▸ **QUESTIONS ON THE MATERIAL**
1. Sum up the essay on aging and forgetfulness in two sentences.
2. According to the essay on aging and forgetfulness, how many Americans have been diagnosed with Alzheimer's?

▸ **READING PASSAGE**
%%

Before I go, I have something to say

It’s Here . . . Somewhere

Unlike American movie stars and models, as I age, I’m not going to pretend that 65 is the new 37. Time is marching on, and it takes a little bit away every day, every year, no matter how we try to smooth things over, tighten things up, deft the law of gravity. I’m as vain as the next woman, but I know when it’s time to concede defeat. Or if not that, then to accept as gracefully as possible that time is, indeed, marching on, and not slowing down even as we are.

Looks are one thing; watching them fade dismal enough. But when you start getting forgetful, and it’s more than the usual walking into the room and realizing you have no clue what you’re doing there, it’s easy to assume the worst. I’m not being alarmist when I tell you that five million Americans have been diagnosed with Alzheimer’s, the disease that messes up your brain cells so they no long perform like a well-practiced string quartet. Alzheimer’s Disease is a physical malady that begins with mental and behavioral symptoms and ends with, well, the end. It is inexorable, and it is terminal.

Pardon me for letting my angst out, but my own mother and her two brothers died with, or because of, Alzheimer’s. Scientists know there’s a genetic component, at least in the early-onset form. We grown children of these unlucky five million worry that we have seen our own future, and it is grim. If we lose something, if we forget how to do something, we panic.

%%

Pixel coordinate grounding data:
%%

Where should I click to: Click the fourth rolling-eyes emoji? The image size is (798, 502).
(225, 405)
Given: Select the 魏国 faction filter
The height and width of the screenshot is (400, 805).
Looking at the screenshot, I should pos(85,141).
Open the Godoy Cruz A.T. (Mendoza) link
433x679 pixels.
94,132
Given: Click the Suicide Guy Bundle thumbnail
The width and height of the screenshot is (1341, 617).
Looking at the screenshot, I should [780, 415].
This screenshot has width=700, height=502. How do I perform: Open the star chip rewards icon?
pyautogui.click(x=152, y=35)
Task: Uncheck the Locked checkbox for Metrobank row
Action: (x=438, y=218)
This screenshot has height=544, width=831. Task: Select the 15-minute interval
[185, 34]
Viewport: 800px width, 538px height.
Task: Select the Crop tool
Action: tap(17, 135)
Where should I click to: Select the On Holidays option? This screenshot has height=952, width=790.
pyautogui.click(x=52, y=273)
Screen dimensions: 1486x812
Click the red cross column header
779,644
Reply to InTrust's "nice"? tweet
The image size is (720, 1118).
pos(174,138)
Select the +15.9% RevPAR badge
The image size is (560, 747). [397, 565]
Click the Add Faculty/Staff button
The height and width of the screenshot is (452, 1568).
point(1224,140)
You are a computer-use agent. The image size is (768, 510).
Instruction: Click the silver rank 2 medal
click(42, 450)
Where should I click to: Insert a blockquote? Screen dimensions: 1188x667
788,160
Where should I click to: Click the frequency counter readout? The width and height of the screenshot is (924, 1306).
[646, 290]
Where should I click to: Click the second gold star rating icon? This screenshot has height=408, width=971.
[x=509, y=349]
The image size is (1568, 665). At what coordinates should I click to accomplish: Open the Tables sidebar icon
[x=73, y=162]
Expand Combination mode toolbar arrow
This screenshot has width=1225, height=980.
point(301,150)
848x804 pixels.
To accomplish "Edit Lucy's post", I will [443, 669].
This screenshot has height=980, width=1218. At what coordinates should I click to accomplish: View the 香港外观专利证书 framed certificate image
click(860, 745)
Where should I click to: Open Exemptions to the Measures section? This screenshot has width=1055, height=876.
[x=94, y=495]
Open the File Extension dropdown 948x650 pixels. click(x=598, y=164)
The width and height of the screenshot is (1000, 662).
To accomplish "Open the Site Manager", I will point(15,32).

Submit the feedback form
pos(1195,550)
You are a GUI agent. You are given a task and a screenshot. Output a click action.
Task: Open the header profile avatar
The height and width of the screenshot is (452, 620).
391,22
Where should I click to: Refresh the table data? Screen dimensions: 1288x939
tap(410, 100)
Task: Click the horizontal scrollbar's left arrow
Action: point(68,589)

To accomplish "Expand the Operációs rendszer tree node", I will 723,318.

%%

▸ **ANSWERS BY ITEM NUMBER**
1. The writer accepts that time takes a little away every day and won't pretend that 65 is the new 37. Forgetfulness raises fear of Alzheimer's, a terminal disease diagnosed in five million Americans, and the writer's mother and her two brothers died with or because of it.

2. Five million.